The Old Social Democratic Party of Germany (German: Alte Sozialdemokratische Partei Deutschlands), known as the Old Social Democratic Party of Saxony (German: Alte Sozialdemokratische Partei Sachsens) until 1927, was a political party in Germany. The party was a splinter group of the Social Democratic Party of Germany (SPD) in Saxony, and had nationalistic tendencies. Whilst the party failed to become a mass party, it played a significant role in regional politics in Saxony during the latter half of the 1920s. A leader of the party, Max Heldt, served as Minister-President of Saxony 1926-1929.Wilhelm Buck was the chairman of the party.

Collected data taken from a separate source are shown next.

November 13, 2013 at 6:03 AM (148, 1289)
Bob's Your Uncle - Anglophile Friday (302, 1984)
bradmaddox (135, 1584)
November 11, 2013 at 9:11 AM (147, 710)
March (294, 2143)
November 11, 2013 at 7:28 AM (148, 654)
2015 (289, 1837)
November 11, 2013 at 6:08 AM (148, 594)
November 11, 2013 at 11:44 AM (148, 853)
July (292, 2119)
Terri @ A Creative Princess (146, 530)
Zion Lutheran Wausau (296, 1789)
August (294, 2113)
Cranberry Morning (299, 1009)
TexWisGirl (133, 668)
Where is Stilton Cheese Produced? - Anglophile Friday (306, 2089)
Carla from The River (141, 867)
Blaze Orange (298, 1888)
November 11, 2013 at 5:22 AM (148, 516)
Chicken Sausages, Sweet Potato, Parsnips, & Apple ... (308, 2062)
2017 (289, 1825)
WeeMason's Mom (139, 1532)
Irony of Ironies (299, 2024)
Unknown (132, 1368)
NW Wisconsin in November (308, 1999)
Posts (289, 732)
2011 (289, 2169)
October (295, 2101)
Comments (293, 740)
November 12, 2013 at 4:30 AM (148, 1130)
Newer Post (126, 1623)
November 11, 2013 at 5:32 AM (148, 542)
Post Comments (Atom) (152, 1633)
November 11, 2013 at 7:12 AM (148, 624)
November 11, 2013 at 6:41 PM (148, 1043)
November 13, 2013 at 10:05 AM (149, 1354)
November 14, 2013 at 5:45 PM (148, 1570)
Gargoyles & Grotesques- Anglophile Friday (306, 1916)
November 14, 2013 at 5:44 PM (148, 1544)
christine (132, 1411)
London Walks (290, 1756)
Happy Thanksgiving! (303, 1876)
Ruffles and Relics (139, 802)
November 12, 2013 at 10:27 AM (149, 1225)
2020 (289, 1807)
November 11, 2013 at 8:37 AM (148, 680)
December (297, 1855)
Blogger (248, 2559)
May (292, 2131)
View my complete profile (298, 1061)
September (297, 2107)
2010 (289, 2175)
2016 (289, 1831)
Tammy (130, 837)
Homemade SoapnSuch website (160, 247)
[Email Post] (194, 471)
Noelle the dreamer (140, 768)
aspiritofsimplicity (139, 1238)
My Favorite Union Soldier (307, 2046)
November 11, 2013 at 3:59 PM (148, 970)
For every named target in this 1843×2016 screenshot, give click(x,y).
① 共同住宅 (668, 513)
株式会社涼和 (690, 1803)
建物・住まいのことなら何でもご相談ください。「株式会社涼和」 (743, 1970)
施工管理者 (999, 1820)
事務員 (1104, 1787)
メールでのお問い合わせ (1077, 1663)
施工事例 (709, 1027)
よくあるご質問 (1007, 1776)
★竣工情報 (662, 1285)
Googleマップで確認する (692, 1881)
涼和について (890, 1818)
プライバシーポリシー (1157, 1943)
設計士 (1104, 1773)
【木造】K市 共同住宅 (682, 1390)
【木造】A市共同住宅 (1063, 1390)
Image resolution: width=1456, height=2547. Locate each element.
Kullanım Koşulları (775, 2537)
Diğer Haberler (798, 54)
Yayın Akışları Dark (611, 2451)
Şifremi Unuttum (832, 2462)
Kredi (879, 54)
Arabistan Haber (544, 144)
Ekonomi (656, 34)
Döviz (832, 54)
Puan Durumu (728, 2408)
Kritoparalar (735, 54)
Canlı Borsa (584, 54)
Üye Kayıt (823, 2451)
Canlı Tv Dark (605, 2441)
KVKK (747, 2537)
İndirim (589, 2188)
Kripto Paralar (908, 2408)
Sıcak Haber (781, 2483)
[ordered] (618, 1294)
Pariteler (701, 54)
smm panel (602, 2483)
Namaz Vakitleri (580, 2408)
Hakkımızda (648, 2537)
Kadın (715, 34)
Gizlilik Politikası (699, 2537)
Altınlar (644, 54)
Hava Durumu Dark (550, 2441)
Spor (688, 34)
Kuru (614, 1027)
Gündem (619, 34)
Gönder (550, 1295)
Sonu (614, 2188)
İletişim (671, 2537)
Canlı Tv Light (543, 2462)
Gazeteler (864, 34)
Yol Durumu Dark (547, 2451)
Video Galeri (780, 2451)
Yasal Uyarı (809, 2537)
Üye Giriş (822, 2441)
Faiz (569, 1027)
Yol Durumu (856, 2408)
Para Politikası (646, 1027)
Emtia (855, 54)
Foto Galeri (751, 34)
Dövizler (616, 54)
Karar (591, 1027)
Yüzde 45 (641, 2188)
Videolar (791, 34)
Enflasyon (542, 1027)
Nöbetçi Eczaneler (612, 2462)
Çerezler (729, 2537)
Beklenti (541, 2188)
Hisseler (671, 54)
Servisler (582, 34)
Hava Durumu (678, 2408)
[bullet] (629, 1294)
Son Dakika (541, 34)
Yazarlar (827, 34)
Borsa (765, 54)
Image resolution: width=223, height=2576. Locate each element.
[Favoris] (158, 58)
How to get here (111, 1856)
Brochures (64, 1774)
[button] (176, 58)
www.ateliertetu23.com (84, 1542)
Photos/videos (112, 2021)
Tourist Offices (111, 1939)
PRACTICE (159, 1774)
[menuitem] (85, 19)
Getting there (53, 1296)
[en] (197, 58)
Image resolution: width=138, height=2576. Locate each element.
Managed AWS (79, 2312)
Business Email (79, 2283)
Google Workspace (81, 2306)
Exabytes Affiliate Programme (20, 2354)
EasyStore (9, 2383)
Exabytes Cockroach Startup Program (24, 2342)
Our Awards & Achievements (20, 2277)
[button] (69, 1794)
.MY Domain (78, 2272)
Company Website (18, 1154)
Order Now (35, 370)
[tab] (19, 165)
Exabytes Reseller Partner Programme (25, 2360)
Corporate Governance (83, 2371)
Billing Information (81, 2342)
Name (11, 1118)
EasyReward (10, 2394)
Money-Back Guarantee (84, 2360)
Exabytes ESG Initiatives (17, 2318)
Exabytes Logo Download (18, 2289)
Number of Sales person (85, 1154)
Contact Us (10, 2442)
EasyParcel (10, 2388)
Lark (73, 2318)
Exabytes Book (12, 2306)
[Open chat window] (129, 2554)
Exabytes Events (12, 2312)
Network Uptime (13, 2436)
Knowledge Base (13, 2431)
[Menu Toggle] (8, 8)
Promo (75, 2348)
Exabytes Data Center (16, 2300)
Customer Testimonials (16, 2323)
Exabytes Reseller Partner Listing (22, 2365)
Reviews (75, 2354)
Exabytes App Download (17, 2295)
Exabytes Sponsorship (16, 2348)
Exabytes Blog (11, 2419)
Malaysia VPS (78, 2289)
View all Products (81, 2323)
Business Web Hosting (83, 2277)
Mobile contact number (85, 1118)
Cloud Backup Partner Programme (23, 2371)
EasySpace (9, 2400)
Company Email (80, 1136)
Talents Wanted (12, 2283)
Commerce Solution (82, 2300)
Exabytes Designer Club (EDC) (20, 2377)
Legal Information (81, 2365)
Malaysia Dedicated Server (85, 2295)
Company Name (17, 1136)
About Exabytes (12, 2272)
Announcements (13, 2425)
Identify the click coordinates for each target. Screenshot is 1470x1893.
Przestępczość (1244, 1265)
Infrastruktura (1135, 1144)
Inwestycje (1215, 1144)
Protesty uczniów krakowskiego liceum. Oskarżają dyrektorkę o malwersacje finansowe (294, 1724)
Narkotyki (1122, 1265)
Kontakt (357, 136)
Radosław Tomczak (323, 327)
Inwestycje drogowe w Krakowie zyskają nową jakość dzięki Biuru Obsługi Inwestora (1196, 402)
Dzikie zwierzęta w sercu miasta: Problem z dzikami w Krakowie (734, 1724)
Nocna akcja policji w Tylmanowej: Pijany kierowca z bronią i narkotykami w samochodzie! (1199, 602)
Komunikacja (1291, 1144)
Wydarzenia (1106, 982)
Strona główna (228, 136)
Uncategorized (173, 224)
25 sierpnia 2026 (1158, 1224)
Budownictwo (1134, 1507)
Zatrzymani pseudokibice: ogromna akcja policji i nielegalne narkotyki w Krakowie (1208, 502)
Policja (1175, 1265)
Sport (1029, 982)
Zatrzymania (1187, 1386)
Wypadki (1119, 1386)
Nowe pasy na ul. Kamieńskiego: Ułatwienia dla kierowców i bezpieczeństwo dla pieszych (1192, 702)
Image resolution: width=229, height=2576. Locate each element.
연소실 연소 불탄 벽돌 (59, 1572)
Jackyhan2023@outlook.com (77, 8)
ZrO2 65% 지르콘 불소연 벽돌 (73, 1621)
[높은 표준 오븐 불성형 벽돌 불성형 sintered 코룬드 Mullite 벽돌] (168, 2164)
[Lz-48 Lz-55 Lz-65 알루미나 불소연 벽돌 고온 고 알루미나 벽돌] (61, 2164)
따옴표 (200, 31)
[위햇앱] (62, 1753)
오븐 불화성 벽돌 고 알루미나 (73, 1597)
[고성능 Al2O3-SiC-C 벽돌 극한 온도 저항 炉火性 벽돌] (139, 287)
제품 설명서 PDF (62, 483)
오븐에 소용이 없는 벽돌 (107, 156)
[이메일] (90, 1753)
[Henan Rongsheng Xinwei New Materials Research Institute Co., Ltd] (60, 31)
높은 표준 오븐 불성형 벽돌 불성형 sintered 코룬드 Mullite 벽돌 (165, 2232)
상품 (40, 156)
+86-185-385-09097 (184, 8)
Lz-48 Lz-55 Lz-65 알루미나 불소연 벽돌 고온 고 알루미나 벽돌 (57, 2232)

Between 1924 and 1926 Saxony had been ruled by a coalition of SPD and two liberal parties. The coalition government became unpopular amongst the SPD ranks, and the grassroots of the party revolted against the government participation. The leftist sector of the Saxony SPD preferred a 'Red' coalition of the SPD and the Communist Party of Germany. The SPD conference in Saxony in 1924 had called for the cooperation with the regional government to be terminated, but a significant number of deputies in the Landtag disobeyed the decision. From November 1924, expulsions of the dissident deputies started. In response, the expelled Landtag regional deputies formed a party of their own, the 'Old Social Democratic Party'. The Old Social Democratic Party issued a press release in April 1926, stating the programmatic goals of the party. The party was formally constituted on June 6, 1926. The dispute between the leftwing of SPD and the rightist parliamentarian wing (which formed the 'Old Social Democratic Party') in Saxony was labelled the Sachsenkonflikt.
In the summer of 1926 all members of the Old Social Democratic Party were purged from the SPD mass organizations, such as the Socialist Workers Youth.
The party started a newspaper of their own, Der Volkstaat.
The 'Old Social Democratic Party' expressed a shift in ideological discourse, downplaying class struggle for bourgeois ideas of citizenship. Soon after the foundation of the party, it began redefining itself, from viewing itself as the moderate wing of the German Social Democracy to a 'proletarian nationalist' ideological position (in contrast to the 'internationalist' and 'anti-state' SPD). The Volkstaat editor Ernst Niekisch (later a prominent National Bolshevik), whose influence within the party grew, was the architect of this process.